And a 12-Year-Old Shall Lead Them
May 2, 2006 --
My good friend and fellow drinks writer, Lew Bryson, has a smart daughter. Smarter, in fact, than 99% of the people who forge alcohol policy in the United States. How do I know this, especially seeing as I haven’t met or even spoken to 12-year-old Nora? Simple. I read her daddy’s website.
The background to this tale is that the local newspaper in the Bryson family’s neck of the woods published what Lew describes as a “hand-wringer of a guest opinion,” filled with fear and loathing about teen drinking and the DANGERS OF ALCOHOL! (Oooooh, scary stuff, kids, as SCTV’s Count Floyd used to say.)
Unprompted but properly raised and educated by her mom and dad, responsible drinkers both, Nora wrote a reply in the form of a letter to the editor, which the paper perhaps predictably chose to ignore. Can’t you just hear the conversation at the editor’s table? “Hey, a kid wrote in about booze! Isn’t that cute? Next letter…”
Dismissive twits!
Lew wasn’t taking the ignorance of his local rag’s staff laying down, so he printed Nora’s letter on his website at www.lewbryson.com. And now, having asked Nora for her permission, so am I. Because so long as American attitudes towards alcohol continue to be governed by fear instead of rational thought, and so long as the President, who denies being an alcoholic, believes that abstinence is a sounder approach to alcohol than is mature enjoyment, and so long as it’s public policy in the U.S. to scare the crap out of kids where alcohol is concerned, rather than teach them of the benefits of moderate consumption, then I guess it will take a 12-year-old to lead them.
Thnaks for being that 12-year-old, Nora. And thanks for agreeing to let me run your letter.
What you don’t know can kill you
by Nora Bryson
Kids die from alcohol-related accidents every year. But it’s not really the alcohol that’s killing them. It’s not their driving skills either. It’s ignorance.
People say they are taking steps to educate us about safe drinking habits, and yet children still die. We are taught that drinking is bad, and that we should not do it.
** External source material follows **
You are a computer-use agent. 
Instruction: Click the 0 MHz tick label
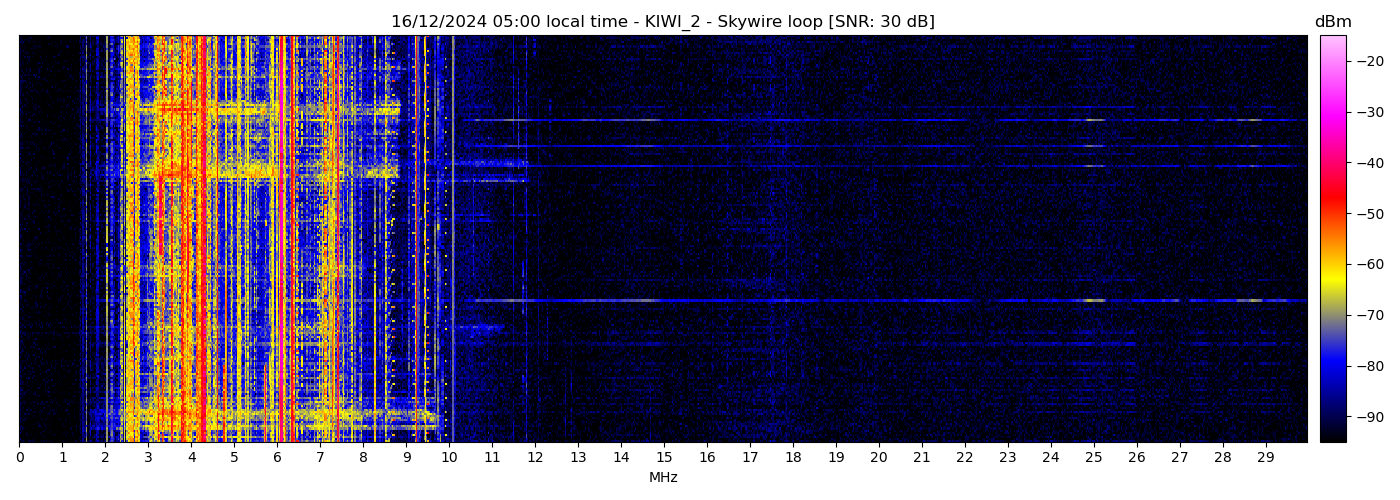19,457
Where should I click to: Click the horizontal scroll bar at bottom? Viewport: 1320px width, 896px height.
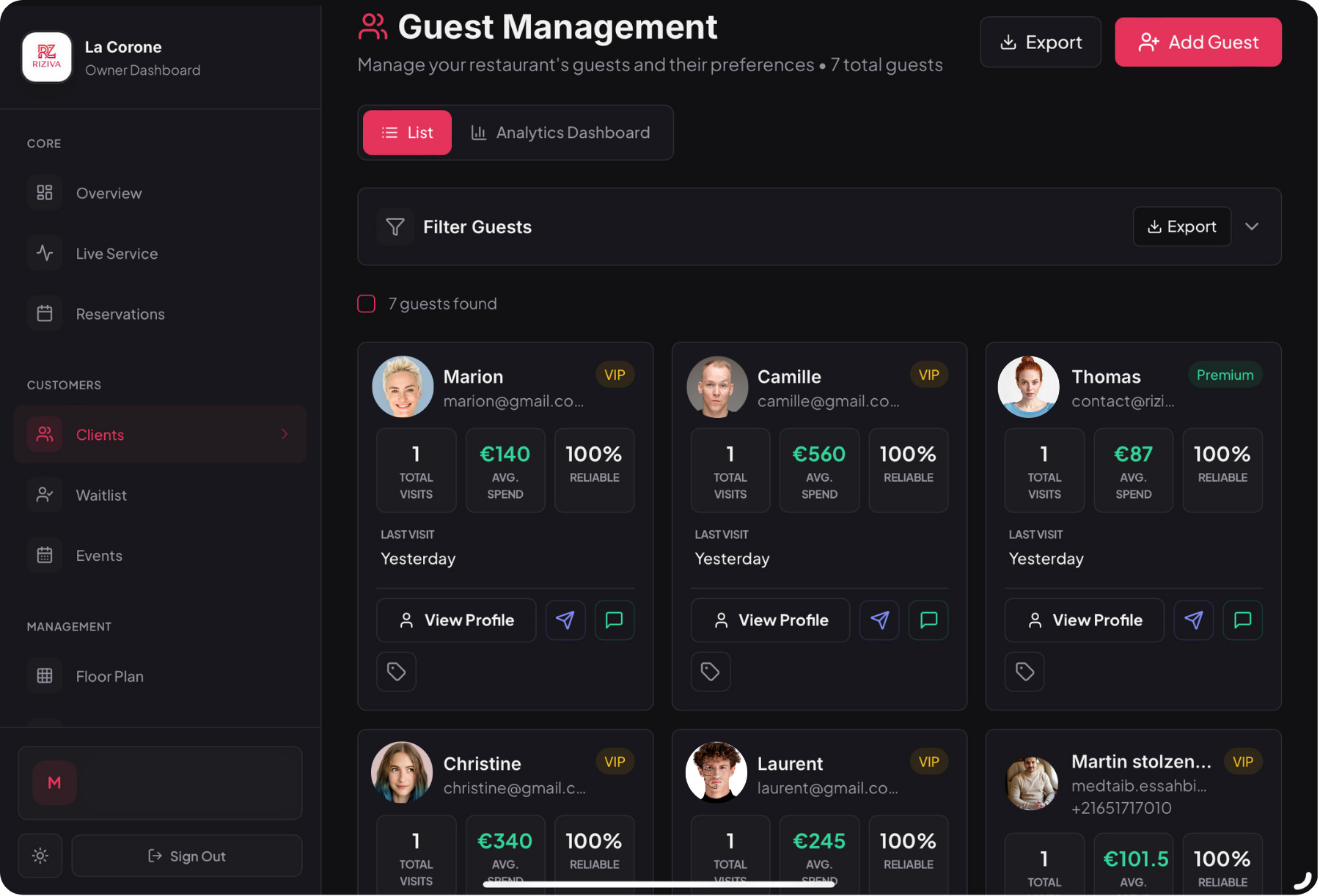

We are not taught how to drink safely, just that it is bad for us. Then when we reach twenty-one, we have no idea what to do and no idea how much we can drink and not intoxicate ourselves.
Children do not need to be scared out of their skins about alcohol; they just need to know the facts. Yes, if you drink too much at a time you will get drunk. But if parents teach their kids safe drinking habits before they can legally drink, this is less likely to happen. Yes, if you drink excessively, it will damage your organs. But liver damage only occurs when you drink too much, too often, over years and years. If you have a glass of wine or a glass of beer at dinner, every now and then, it does not cause liver damage.
My parents taught me at a young age what would happen to me if I drank too much, and I never intend to drink over my limit. Many parents are not very comfortable about talking to their kids about these issues. But please, do it for them. It’s a matter of life or death.